• **Directions for this task**
Look through the material below and copy every line containing the word "Trailers".

• **Entries supplied**

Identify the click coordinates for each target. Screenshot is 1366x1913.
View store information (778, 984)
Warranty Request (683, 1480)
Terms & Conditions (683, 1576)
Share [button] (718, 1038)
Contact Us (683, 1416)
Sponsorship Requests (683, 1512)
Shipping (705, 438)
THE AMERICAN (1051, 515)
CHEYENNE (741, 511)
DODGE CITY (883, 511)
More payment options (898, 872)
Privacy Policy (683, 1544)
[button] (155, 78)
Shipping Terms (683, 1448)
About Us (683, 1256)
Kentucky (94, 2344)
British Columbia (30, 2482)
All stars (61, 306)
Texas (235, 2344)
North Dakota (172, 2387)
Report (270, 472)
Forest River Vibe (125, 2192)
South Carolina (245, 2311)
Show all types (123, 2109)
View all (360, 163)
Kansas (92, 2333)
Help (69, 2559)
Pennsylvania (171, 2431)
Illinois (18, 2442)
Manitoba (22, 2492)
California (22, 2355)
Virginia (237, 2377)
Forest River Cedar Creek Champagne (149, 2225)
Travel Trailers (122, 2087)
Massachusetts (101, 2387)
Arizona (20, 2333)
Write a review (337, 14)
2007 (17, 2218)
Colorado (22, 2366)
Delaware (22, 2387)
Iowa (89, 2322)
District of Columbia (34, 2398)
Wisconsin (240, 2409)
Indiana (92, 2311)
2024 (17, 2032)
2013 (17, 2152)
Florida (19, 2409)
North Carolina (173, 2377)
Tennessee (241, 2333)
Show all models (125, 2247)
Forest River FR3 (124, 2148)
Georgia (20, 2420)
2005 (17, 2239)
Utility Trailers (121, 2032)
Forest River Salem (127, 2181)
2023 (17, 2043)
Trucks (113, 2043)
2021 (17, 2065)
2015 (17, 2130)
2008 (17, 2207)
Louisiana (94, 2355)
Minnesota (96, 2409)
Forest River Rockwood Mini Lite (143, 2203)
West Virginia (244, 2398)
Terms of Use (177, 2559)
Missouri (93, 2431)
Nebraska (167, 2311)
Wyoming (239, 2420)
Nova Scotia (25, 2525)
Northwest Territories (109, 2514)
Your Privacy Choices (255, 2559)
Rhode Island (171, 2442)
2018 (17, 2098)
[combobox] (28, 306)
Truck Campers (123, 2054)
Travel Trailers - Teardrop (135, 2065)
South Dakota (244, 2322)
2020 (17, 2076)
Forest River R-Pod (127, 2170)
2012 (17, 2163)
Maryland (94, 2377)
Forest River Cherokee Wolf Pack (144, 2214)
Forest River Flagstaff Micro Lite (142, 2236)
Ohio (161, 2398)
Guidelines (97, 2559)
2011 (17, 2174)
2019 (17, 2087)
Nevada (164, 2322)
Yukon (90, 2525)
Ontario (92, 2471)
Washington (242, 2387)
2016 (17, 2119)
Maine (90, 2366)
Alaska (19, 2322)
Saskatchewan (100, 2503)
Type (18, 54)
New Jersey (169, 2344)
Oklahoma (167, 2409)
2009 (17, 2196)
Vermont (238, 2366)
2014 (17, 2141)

• **Task result**
Travel Trailers (122, 2087)
Utility Trailers (121, 2032)
Travel Trailers - Teardrop (135, 2065)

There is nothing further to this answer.